Mas tem um outro olhar sobre o facto de não haver quase nenhum pivô negro nas televisões portuguesas. “Acho isso estranho num país com 500 anos de história com África. Tenho a certeza que é por uma questão de preconceitos não assumidos. E quem diz negros, diz chineses ou indianos, porque o que se faz nos países civilizados, como em França, é haver apresentadores de diferentes etnias representativas de toda a sociedade. Aqui ainda não há essa prática”.

Paulo Dentinho, director de informação na RTP – a televisão que mais negros tem a apresentar programas de informação, como João Rosário ou Carla Adão – explica porque ainda não existiam Oprahs Winfrey em Portugal. “Se olharmos para a história dosEUA, a luta pelos direitos cívicos nos anos 60 foi dramática. E passadas umas décadas, Obama foi eleito Presidente. Na Europa as coisas não se passaram da mesma maneira. Mas também é verdade que em Angola e em países africanos também é raríssimo haver pivôs brancos”. 

Não assunto Dentinho, que tem quatro filhos, um dos quais uma menina negra adoptada, considera que a questão de negros e brancos nem sequer é um assunto, “até por razões pessoais”. E acredita que não há mais negros nas televisões portuguesas porque não há candidatos. “Na RTP, as escolhas têm apenas a ver com uma análise do perfil e a capacidade das pessoas para o lugar”. 

Joaquim Vieira, presidente do Observatório da Imprensa, contextualiza a falta de pivôs negros nas televisões portuguesas no que acontece noutras actividades. “Em profissões de elite, como a engenharia ou a medicina ou na gestão, os negros não estão representados na mesma proporção dos que existem na sociedade portuguesa”, diz.

“Mas também é preciso ter em conta que estamos perante camadas mais carenciadas por razões que têm a ver com a maneira como vieram das ex-colónias e agora pelo facto de virem em condições menos favoráveis.
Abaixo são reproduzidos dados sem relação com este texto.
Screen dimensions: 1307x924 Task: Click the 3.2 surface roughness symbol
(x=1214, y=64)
Tem havido uma evolução muito lenta dessas pessoas que se reflecte na visibilidade que têm em Portugal”. 

O jornalista diz que não sabe se “existe ou não uma política subreptícia de discriminação nas televisões”, mas acredita que “se aparecer alguém com as qualidades necessárias para ser pivô” dá o benefício da dúvida.
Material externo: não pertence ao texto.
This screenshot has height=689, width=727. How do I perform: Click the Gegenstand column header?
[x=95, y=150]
Carlos Magno, presidente da Entidade Reguladora para a Comunicação Social, confessa que sempre achou estranho que numa sociedade multirracial como a portuguesa haver “tão pouca diversidade étnica nos ecrãs, tendo em conta que alguns dos nossos maiores comunicadores são pessoas que agregam muita dessa miscegenação de culturas”. Mas constata que, apesar de tudo, há mais diversificação de culturas do que parece, “estão lá eslavos, estão lá negros, estão lá asiáticos. Nesse sentido, as televisões começam a reflectir um bocadinho do que se passa no país. Pode não ser evidente, mas quem esteja atento repara que é um bocadinho o que se passa no Chiado. Há grandes misturas e grandes sínteses”. 

Na TV e em tudo o resto Sofia Branco, presidente do Sindicato dos Jornalistas, diz que “os media, à semelhança do que acontece no resto da sociedade, são um mau exemplo. Há uma sub representação das pessoas de raça negra, mas é em geral”. Quando se entra nas redacções, também não se vê muita gente de cor, e o mesmo acontece no parlamento. 
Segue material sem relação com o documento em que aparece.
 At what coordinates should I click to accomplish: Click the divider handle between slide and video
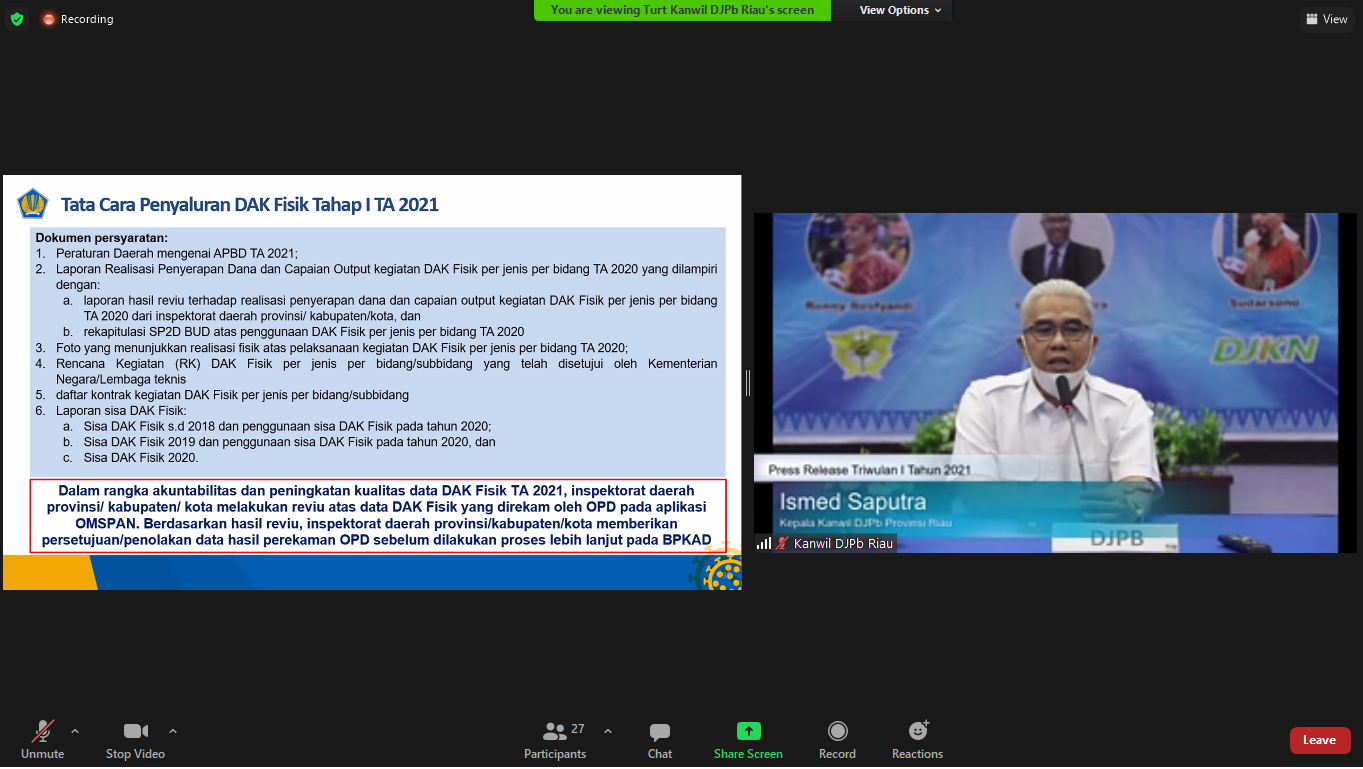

De facto há muito poucos. Mas é um pouco o que acontece com o fenómeno Obama: “Simbolicamente, ter sido eleito presidente foi um exemplo. A nossa polícia é bastante racista porque quando emite um comunicado faz questão de diferenciar as raças, quando o importante é o crime em si. Cabe aos jornalistas desmistificarem essas mensagens subliminares para que cada vez mais as minorias tenham um papel determinante na sociedade portuguesa”. Há mais de três décadas, não havia mulheres nas redacções. Agora, e na maioria dos casos, elas são maioritárias. Mudam-se os tempos e mudam-se os costumes. Quem sabe um dia os apresentadores brancos serão também eles uma minoria no panorama das televisões portuguesas. Ou pelo menos em igual número que os negros.